## Listed entries
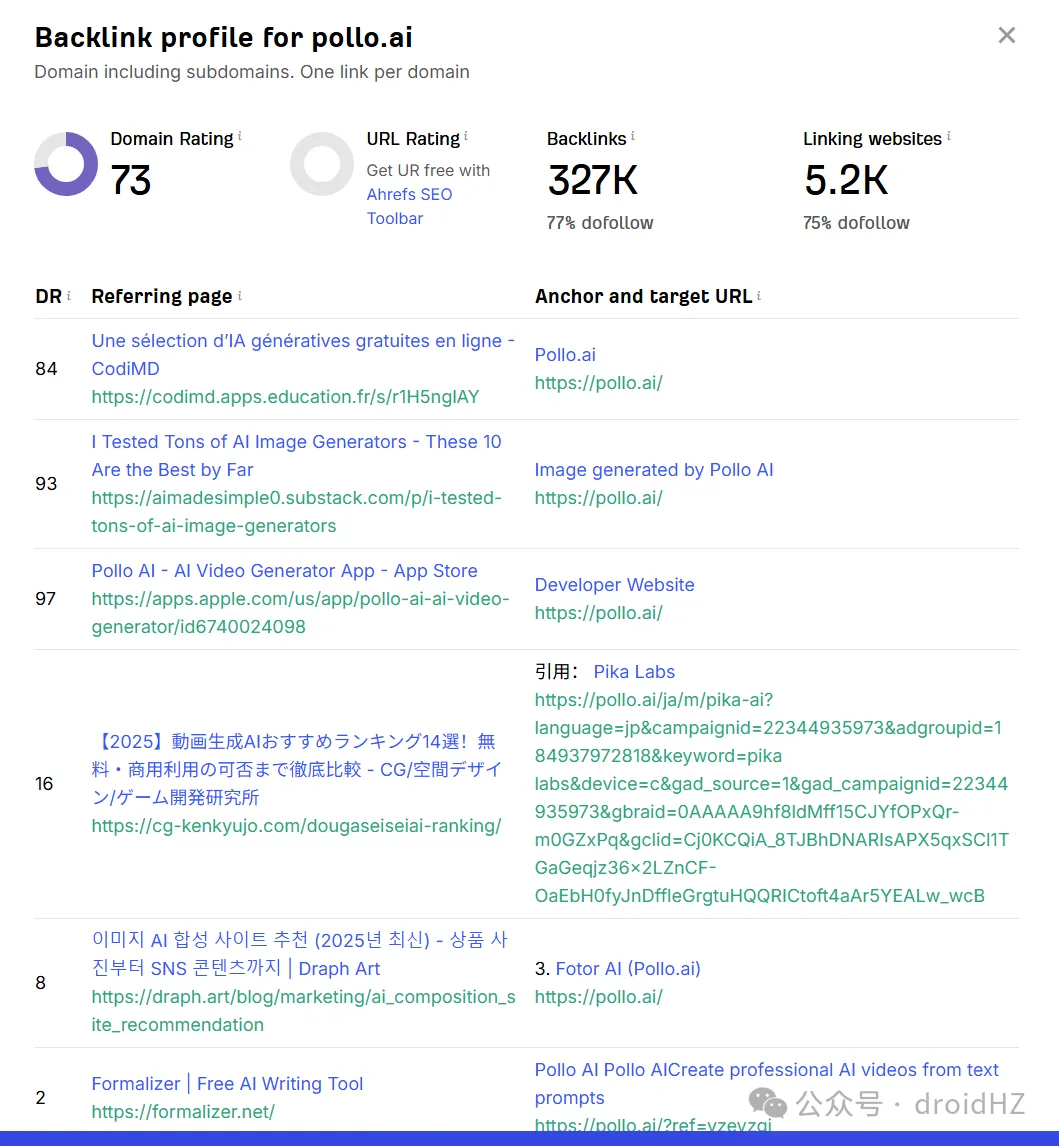Click the Developer Website anchor link
This screenshot has width=1059, height=1146.
(614, 585)
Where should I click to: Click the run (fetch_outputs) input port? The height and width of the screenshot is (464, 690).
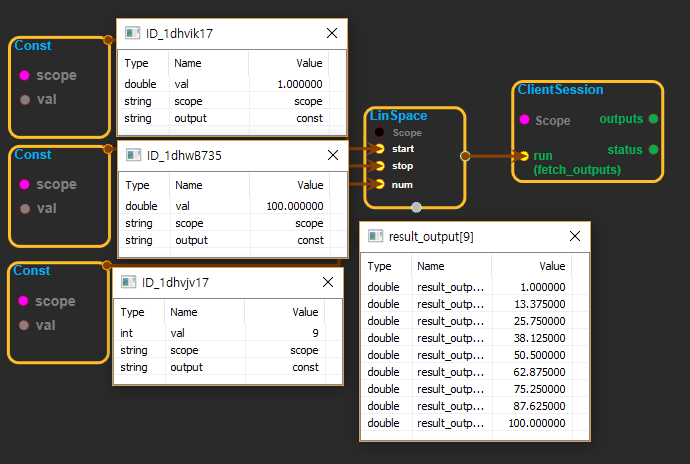pyautogui.click(x=524, y=156)
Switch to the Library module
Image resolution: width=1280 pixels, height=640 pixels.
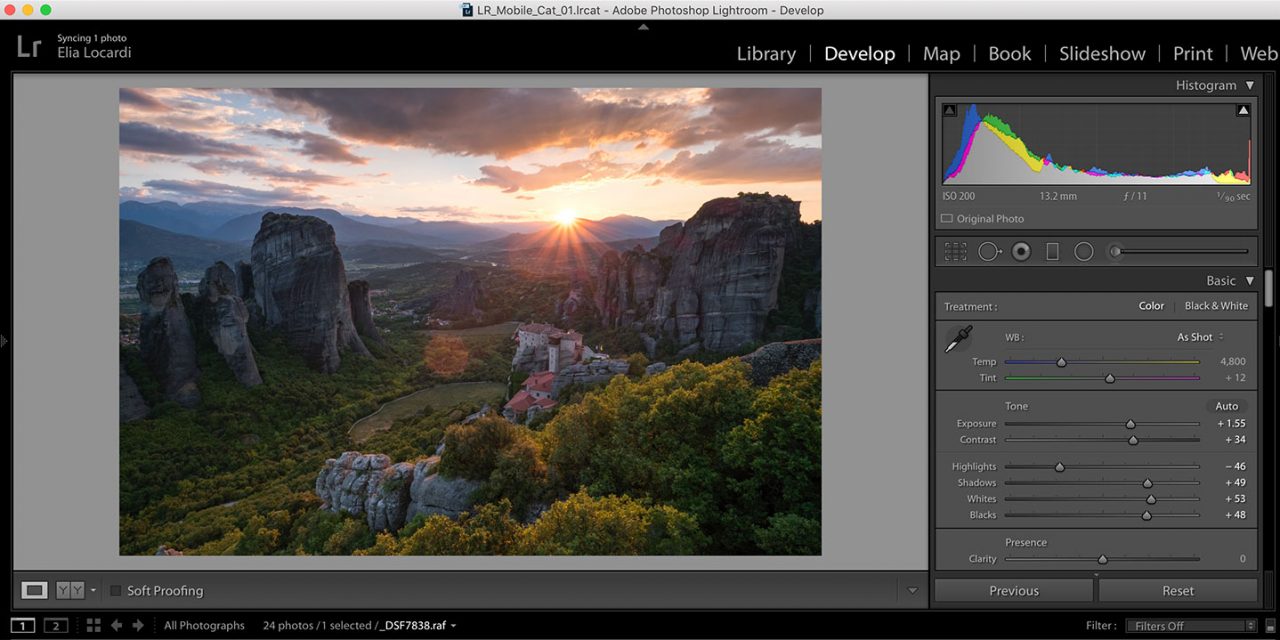click(766, 54)
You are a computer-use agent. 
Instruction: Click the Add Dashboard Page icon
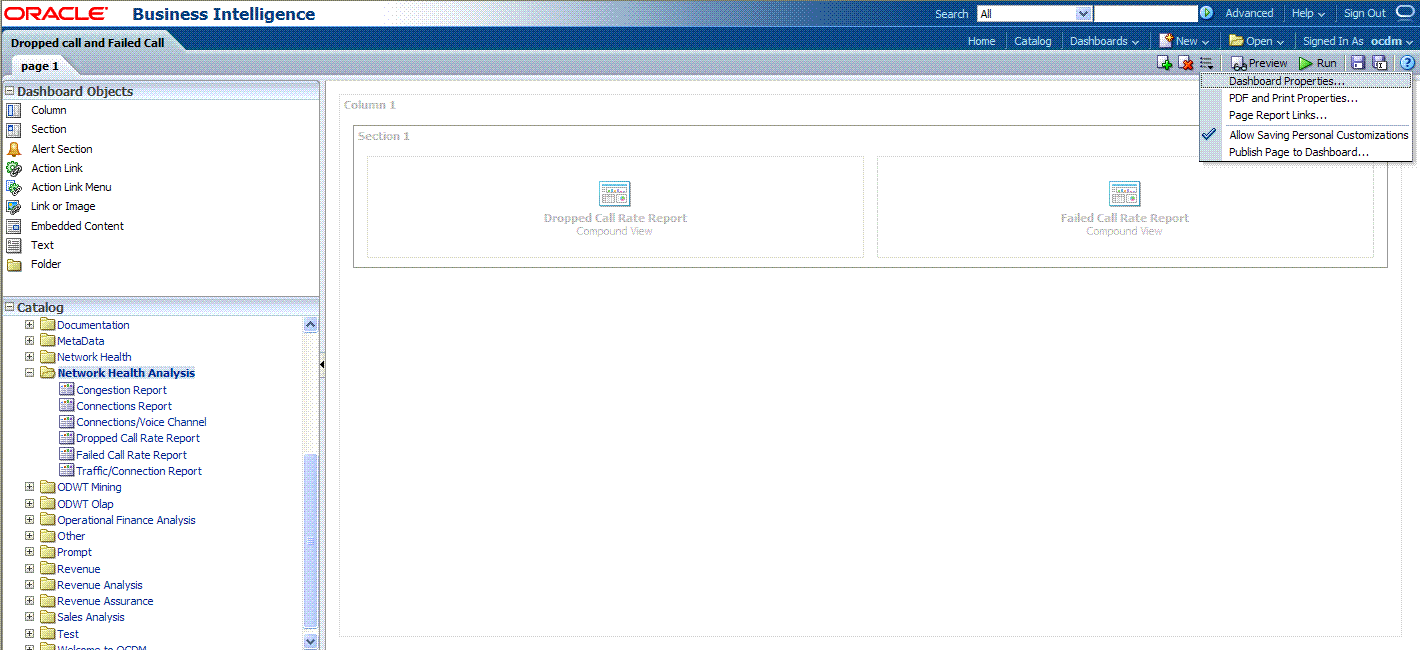[1164, 63]
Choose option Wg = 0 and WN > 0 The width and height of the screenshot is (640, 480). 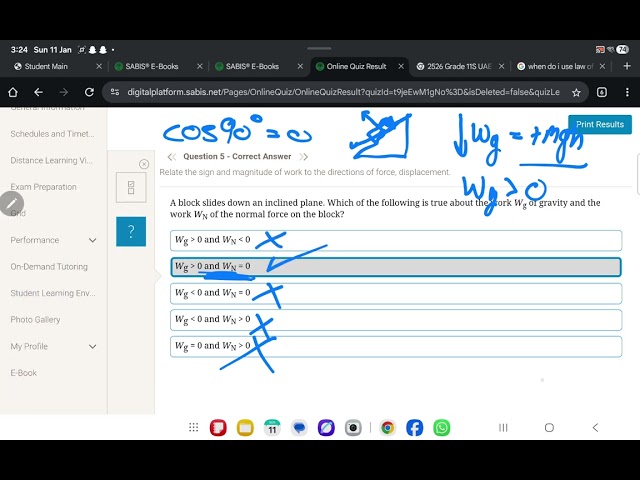click(x=396, y=346)
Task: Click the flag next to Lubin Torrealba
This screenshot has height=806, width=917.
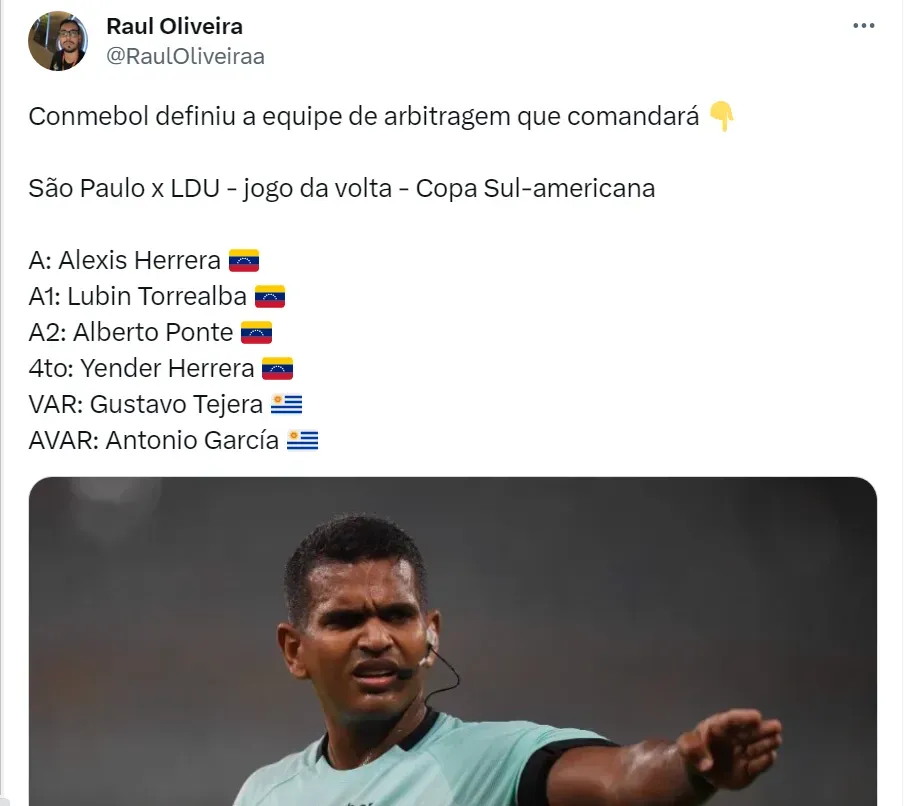Action: (x=270, y=297)
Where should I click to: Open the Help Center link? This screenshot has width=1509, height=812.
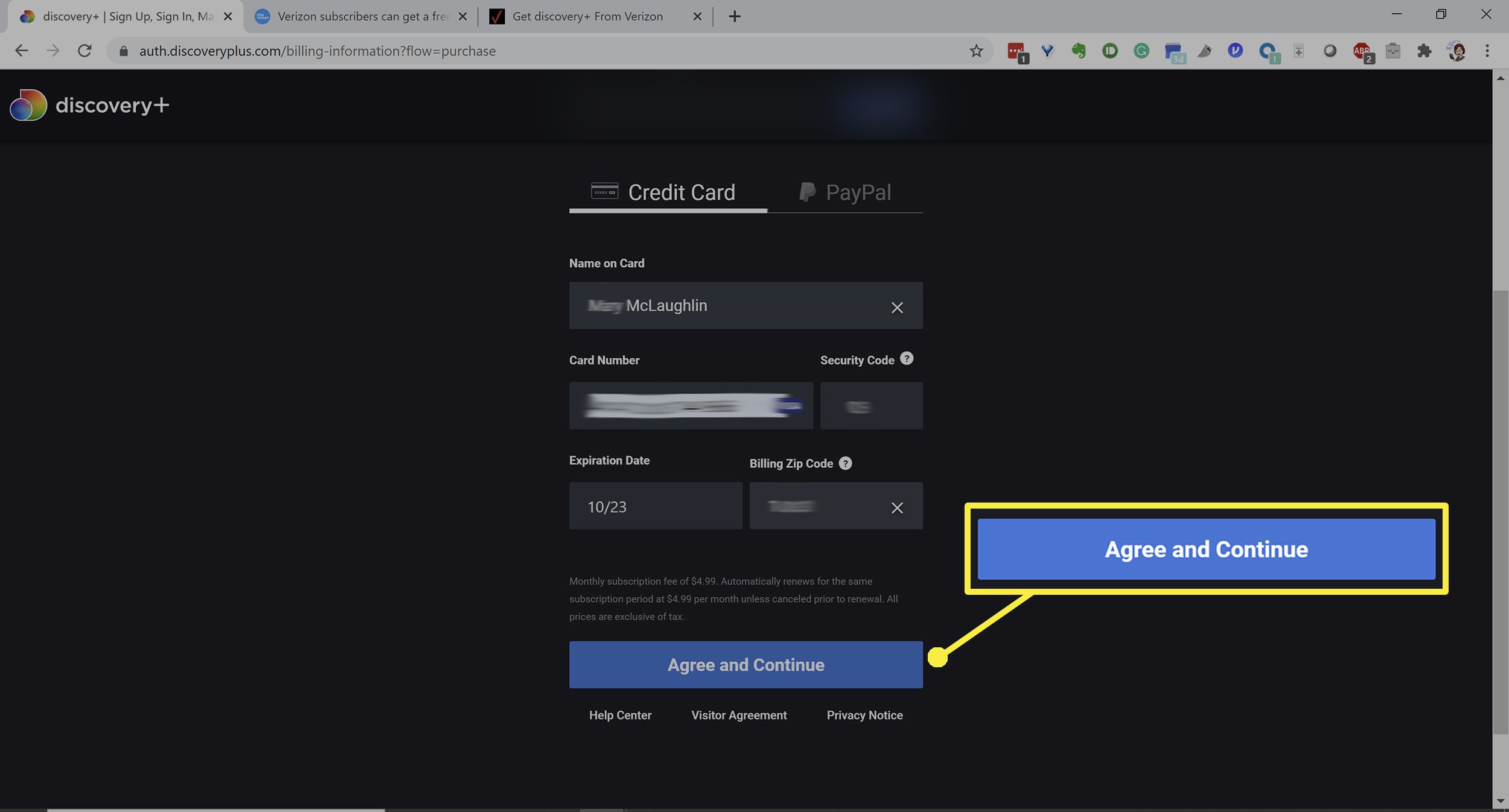coord(620,715)
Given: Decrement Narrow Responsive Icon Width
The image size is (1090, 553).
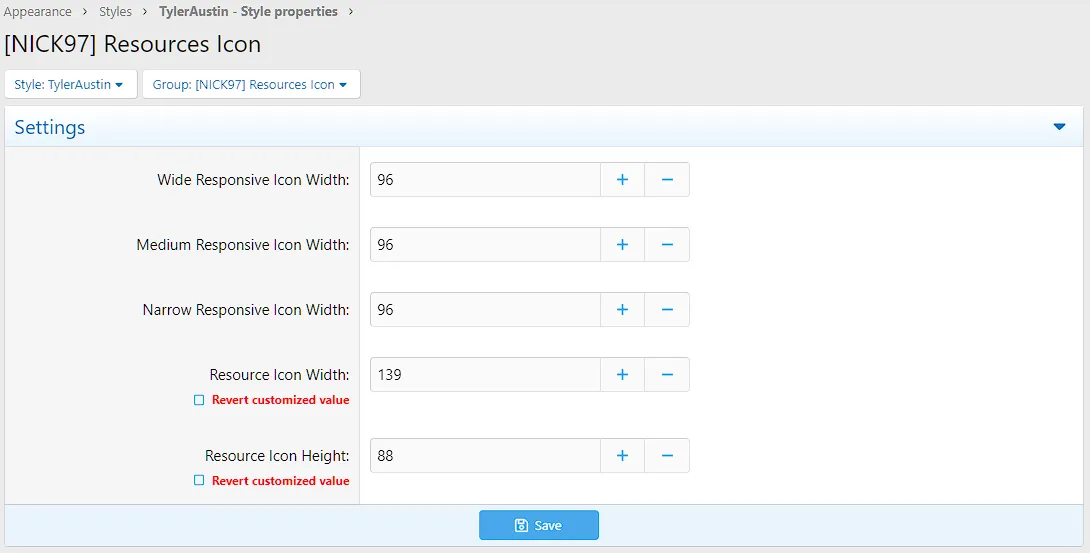Looking at the screenshot, I should click(x=667, y=310).
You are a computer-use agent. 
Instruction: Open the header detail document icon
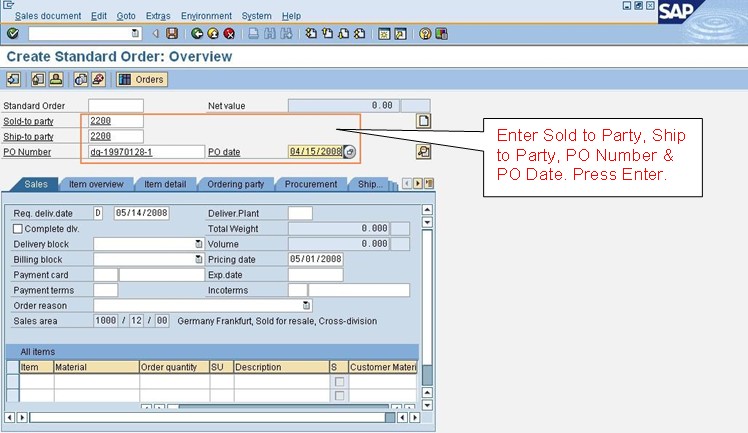pos(424,121)
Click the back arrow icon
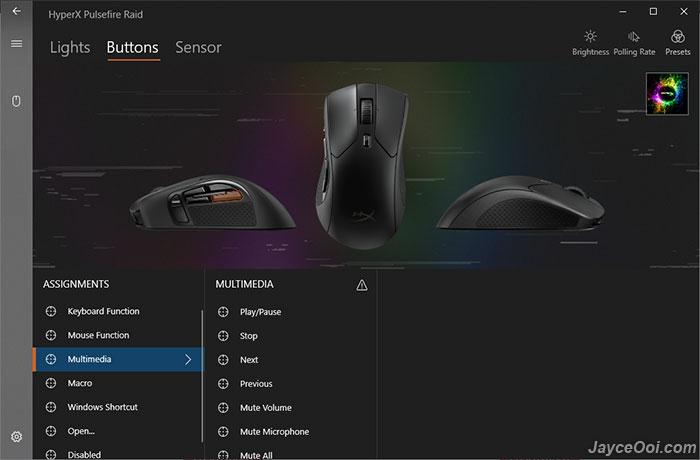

## How to complete this task
Could you copy exactly, and with no pictures, the lines above from the one containing "Instruction: Open the" through the last line, both included?

## Exercise output
Instruction: Open the header detail document icon
pos(424,121)
Click the back arrow icon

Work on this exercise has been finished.